===== WYBRANY TEKST =====

Strona główna
Polska pod Krzyżem. 14.09.2019, Włocławek - lotnisko, tam, gdzie był św. JPII z nami
Polska pod Krzyżem! Ojczyzna potrzebuje modlitwy!
Od narodzin chrześcijańskiej Polski, modlili się jej obywatele o pomyślność ojczyzny. Doświadczani wojnami, zawsze w najtrudniejszych momentach, zwracali się do Bożej Matki o wstawiennictwo. Nigdy się nie zawiedli. Obecna na ryngrafach i kaplerzach, chorągwiach i medalikach, była opiekunką i orędowniczką. Ostrobramska, Częstochowska, Kodeńska, stała się Maryja Królową Polski, Hetmanką polskiego żołnierza. W rycerskim ślubowaniu, czy żołnierskiej przysiędze, obecne było odniesienie do Pana Boga i przyrzeczenie wierności Jego Matce. To o jej wstawiennictwo prosili królowie na Jasnej Górze. Bożej pomocy wzywali na świętym Krzyżu władcy - Jagiełło zdążając pod Grunwald, czy Zygmunt Stary.

===== DOSTARCZONY MATERIAŁ =====

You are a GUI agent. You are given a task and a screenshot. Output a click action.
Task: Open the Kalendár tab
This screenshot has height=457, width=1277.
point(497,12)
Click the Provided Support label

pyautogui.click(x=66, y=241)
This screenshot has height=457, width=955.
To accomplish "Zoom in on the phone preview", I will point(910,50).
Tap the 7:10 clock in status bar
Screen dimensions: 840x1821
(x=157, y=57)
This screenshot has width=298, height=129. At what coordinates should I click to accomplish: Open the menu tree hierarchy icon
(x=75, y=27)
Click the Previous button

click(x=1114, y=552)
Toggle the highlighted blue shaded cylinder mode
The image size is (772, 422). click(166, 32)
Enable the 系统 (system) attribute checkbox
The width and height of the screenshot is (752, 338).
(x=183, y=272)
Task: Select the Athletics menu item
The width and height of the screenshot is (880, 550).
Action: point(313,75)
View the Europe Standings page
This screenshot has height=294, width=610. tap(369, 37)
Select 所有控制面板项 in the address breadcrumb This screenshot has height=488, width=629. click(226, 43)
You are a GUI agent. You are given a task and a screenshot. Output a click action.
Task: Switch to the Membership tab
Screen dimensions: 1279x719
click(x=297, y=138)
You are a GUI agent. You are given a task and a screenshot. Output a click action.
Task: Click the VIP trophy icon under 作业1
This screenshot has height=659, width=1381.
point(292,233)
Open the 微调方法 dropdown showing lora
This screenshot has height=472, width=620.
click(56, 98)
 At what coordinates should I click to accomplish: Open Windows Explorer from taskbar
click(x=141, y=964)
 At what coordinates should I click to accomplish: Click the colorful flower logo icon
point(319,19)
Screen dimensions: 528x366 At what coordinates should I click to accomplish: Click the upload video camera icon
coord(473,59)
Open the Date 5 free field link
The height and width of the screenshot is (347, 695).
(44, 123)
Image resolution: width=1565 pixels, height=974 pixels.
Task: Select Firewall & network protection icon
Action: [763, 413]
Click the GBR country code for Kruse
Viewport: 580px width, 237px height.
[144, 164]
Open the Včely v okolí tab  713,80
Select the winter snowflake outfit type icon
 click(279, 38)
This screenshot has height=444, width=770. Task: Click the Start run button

=====

*PROBLEMY I ZADANIA*
**A)** Przepisz dosłownie fragment tekstu o modlitwie za ojczyznę, który zaczyna się słowami „Strona główna”, a kończy słowami „czy Zygmunt Stary.”.
**B)** We wpisach, od wiersza zawierającego „This screenshot has width=298, height=129.” do samego końca wpisów, podstaw „panel” w miejsce „tab” i podaj tylko te wiersze, poza tym bez zmian.

*ODPOWIEDZI*
**A)**
Strona główna
Polska pod Krzyżem. 14.09.2019, Włocławek - lotnisko, tam, gdzie był św. JPII z nami
Polska pod Krzyżem! Ojczyzna potrzebuje modlitwy!
Od narodzin chrześcijańskiej Polski, modlili się jej obywatele o pomyślność ojczyzny. Doświadczani wojnami, zawsze w najtrudniejszych momentach, zwracali się do Bożej Matki o wstawiennictwo. Nigdy się nie zawiedli. Obecna na ryngrafach i kaplerzach, chorągwiach i medalikach, była opiekunką i orędowniczką. Ostrobramska, Częstochowska, Kodeńska, stała się Maryja Królową Polski, Hetmanką polskiego żołnierza. W rycerskim ślubowaniu, czy żołnierskiej przysiędze, obecne było odniesienie do Pana Boga i przyrzeczenie wierności Jego Matce. To o jej wstawiennictwo prosili królowie na Jasnej Górze. Bożej pomocy wzywali na świętym Krzyżu władcy - Jagiełło zdążając pod Grunwald, czy Zygmunt Stary.

**B)**
This screenshot has width=298, height=129. At what coordinates should I click to accomplish: Open the menu tree hierarchy icon
(x=75, y=27)
Click the Previous button

click(x=1114, y=552)
Toggle the highlighted blue shaded cylinder mode
The image size is (772, 422). click(166, 32)
Enable the 系统 (system) attribute checkbox
The width and height of the screenshot is (752, 338).
(x=183, y=272)
Task: Select the Athletics menu item
The width and height of the screenshot is (880, 550).
Action: point(313,75)
View the Europe Standings page
This screenshot has height=294, width=610. tap(369, 37)
Select 所有控制面板项 in the address breadcrumb This screenshot has height=488, width=629. click(226, 43)
You are a GUI agent. You are given a task and a screenshot. Output a click action.
Task: Switch to the Membership panel
Screen dimensions: 1279x719
click(x=297, y=138)
You are a GUI agent. You are given a task and a screenshot. Output a click action.
Task: Click the VIP trophy icon under 作业1
This screenshot has height=659, width=1381.
point(292,233)
Open the 微调方法 dropdown showing lora
This screenshot has height=472, width=620.
click(56, 98)
 At what coordinates should I click to accomplish: Open Windows Explorer from taskbar
click(x=141, y=964)
 At what coordinates should I click to accomplish: Click the colorful flower logo icon
point(319,19)
Screen dimensions: 528x366 At what coordinates should I click to accomplish: Click the upload video camera icon
coord(473,59)
Open the Date 5 free field link
The height and width of the screenshot is (347, 695).
(44, 123)
Image resolution: width=1565 pixels, height=974 pixels.
Task: Select Firewall & network protection icon
Action: [763, 413]
Click the GBR country code for Kruse
Viewport: 580px width, 237px height.
[144, 164]
Open the Včely v okolí panel  713,80
Select the winter snowflake outfit type icon
 click(279, 38)
This screenshot has height=444, width=770. Task: Click the Start run button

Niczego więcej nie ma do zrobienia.